Chapter 2 examines issues of age as they intersect with other forms of oppression including gender, race, ability, and class. By drawing on the theoretical work around intersectionality (which recognizes all forms of oppression) and aetonormativity (aged-based norms), the chapter analyses five narratives to consider how these perspectives work with the material to show how writers are attempting to destablise binaries of race (white/non-white), gender (male/female), and age (young/old). Texts include: Christopher Paul Curtis’s The Mighty Miss Malone (2012); Pam Muñoz Ryan’s Becoming Naomi Léon (2004); Phillip Hoose’s Claudette Colvin: Twice Toward Justice (2009); Jacqueline Woodson’s Brown Girl Dreaming (2014); and Sherri L. Smith’s Flygirl (2008).

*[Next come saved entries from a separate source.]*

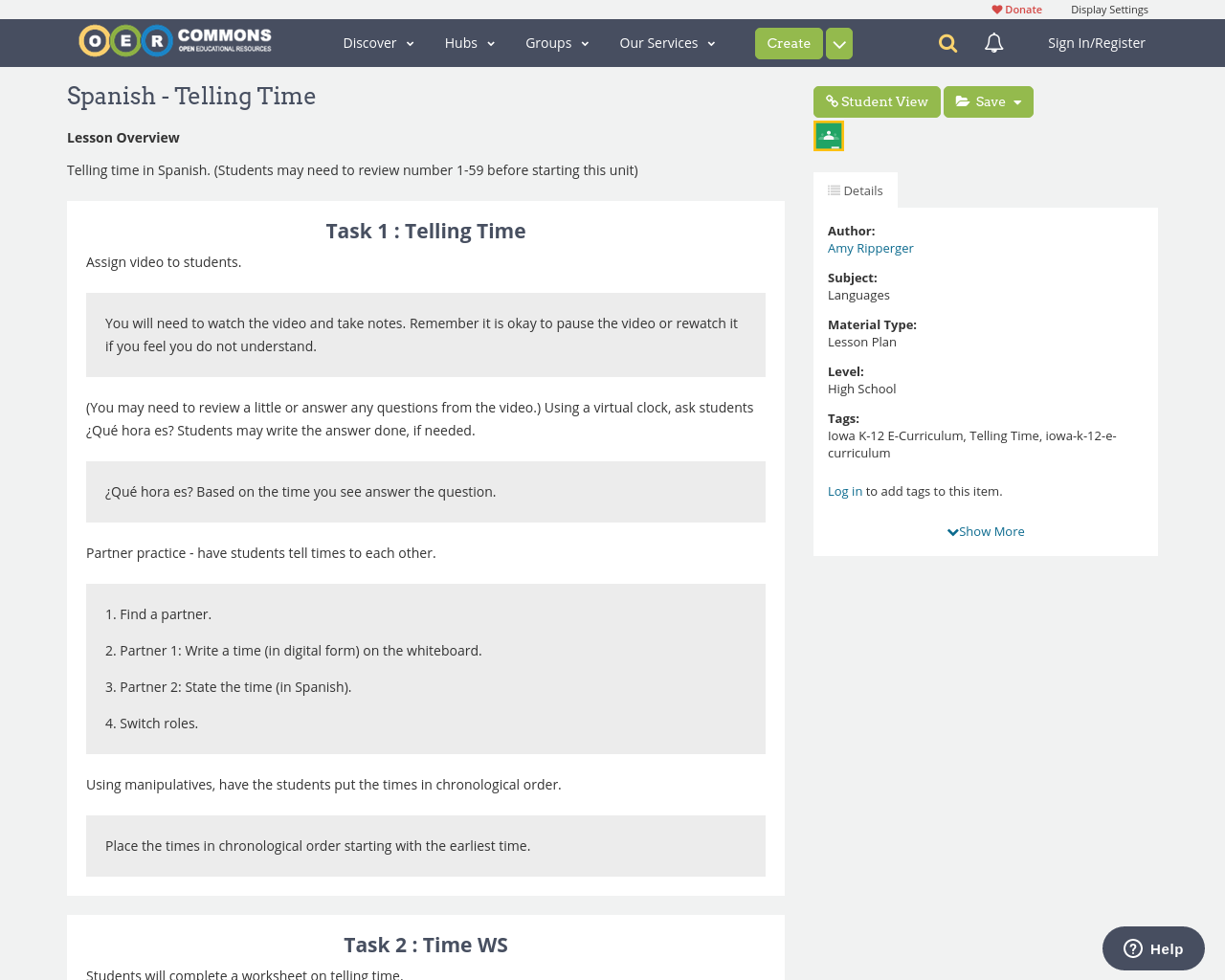1225x980 pixels.
Task: Click Log in to add tags
Action: coord(845,490)
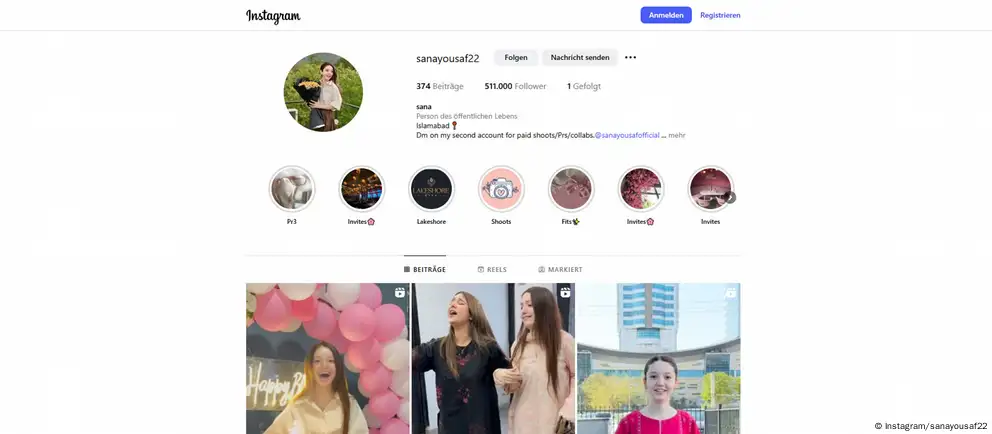Open the Shoots camera highlight
Viewport: 992px width, 434px height.
point(501,189)
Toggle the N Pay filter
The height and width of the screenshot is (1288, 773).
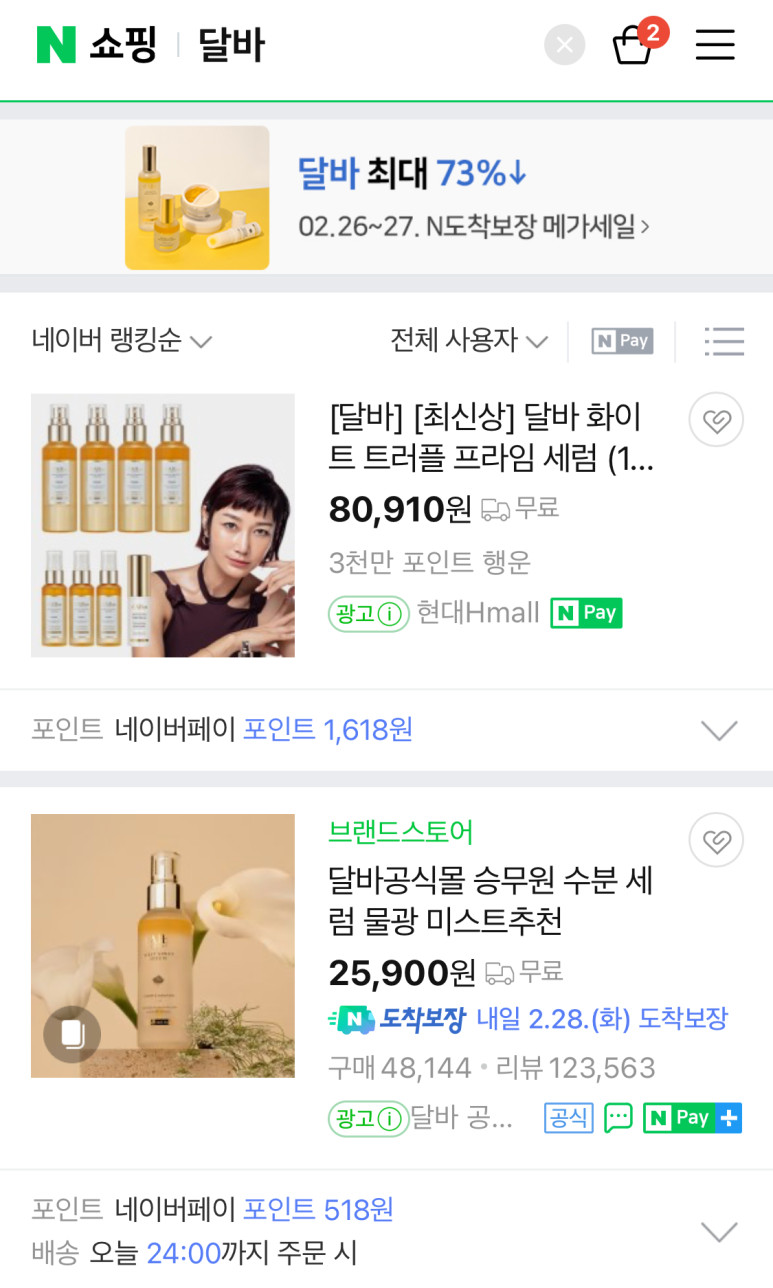tap(621, 341)
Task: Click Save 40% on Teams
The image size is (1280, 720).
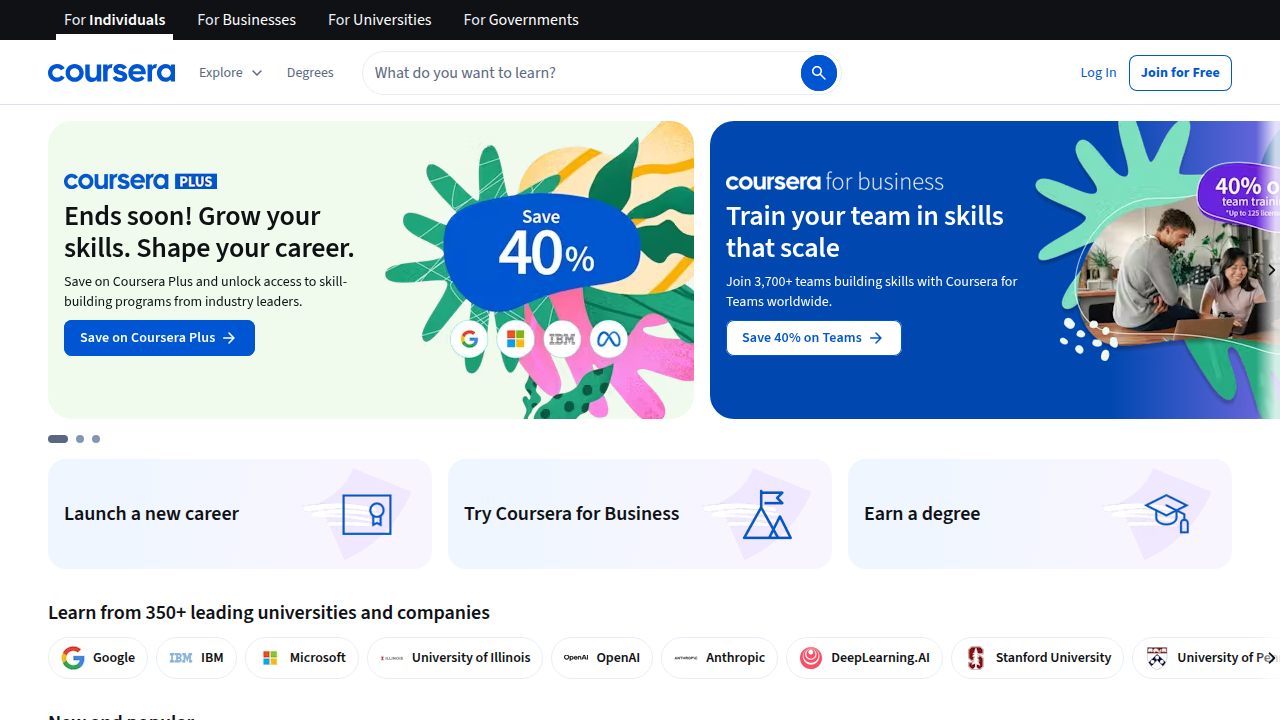Action: click(x=813, y=338)

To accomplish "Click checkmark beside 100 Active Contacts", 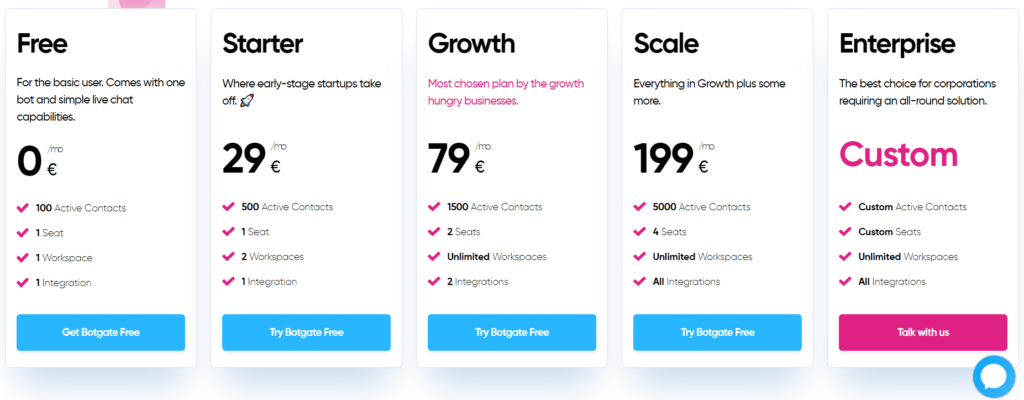I will pyautogui.click(x=23, y=208).
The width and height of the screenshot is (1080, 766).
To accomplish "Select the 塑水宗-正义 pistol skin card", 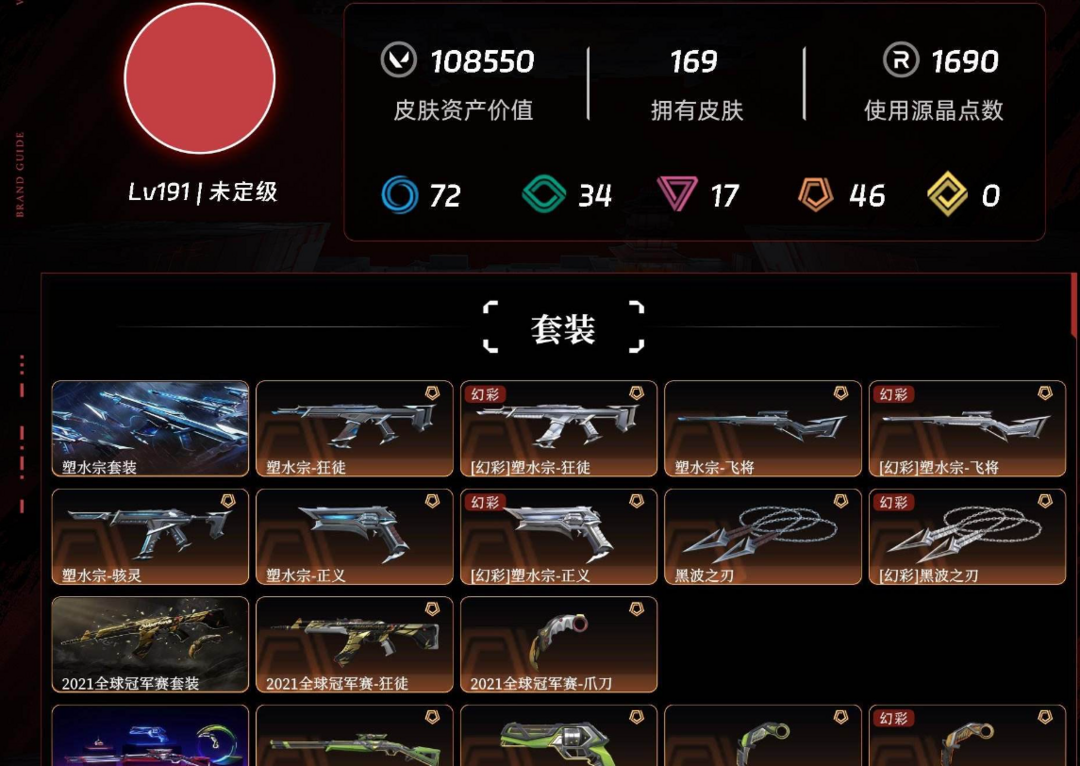I will pyautogui.click(x=355, y=537).

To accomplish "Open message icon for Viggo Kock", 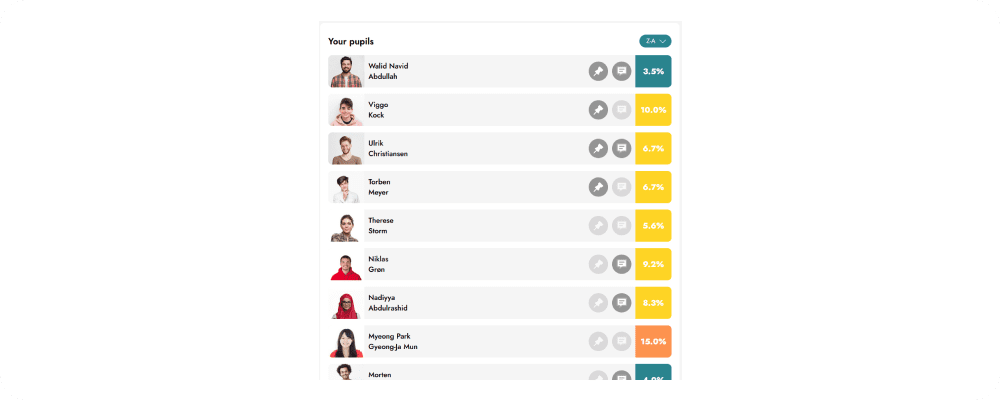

Chapters 3 and 4 are particularly pertinent to NaChiLit. Chapter 3 demonstrates how ecofeminism extends the concerns about oppression and material feminism by showing that the body is always enmeshed with the physical world. Drawing on the work of children’s literature scholars (Alice Curry; Bradford et al.; Beth Pearce), ecofeminists (Greta Gaard; Donna Haraway; Karen Barad), and feminist geographers (Linda McDowell; Robyn Longhurst; Doreen Massey), the chapter examines how a selection of ecofeminist children’s ‘realist’ fiction (historical and contemporary realism) link environmental awareness to the lived materiality of maturing girls. Texts include Karen Hesse’s Out of the Dust (1997), Jacqueline Kelly’s The Evolution of Calpurnia Tate (2009), Angela Johnson’s Heaven (1998), Jewel Parker Rhodes’ Ninth Ward (2010), and Margaret Mahy’s Kaitangata Twitch (2005). Trites concludes that in the best of these ecofeminist novels, the protagonists transcend language and/or employ it to understand their environment. They also recognize how their own embodiment is affected by the environment and they respect the way that nature’s agency informs existence. Chapter 4 deploys ecofeminism and material feminism to explore embodiment in the focus texts and how neoliberalism complicates twenty-first century feminisms in adolescent fiction. Key theorists include Elizabeth Grosz and Susan Bordo. She concludes that the texts range from those that offer successful examples whereby female protagonists reject heteronormative love triangles and critique neoliberalism (e.g. The True Meaning of Smekday by Adam Rex; Orleans by Sherri L. Smith), to those that objectify the female body, where even the female protagonists participate as objects of exchange in male homosocial love triangles (e.g. The Hunger Games by Suzanne Collins; Daughter of Smoke and Bone by Laini Taylor; Starters by Lissa Price).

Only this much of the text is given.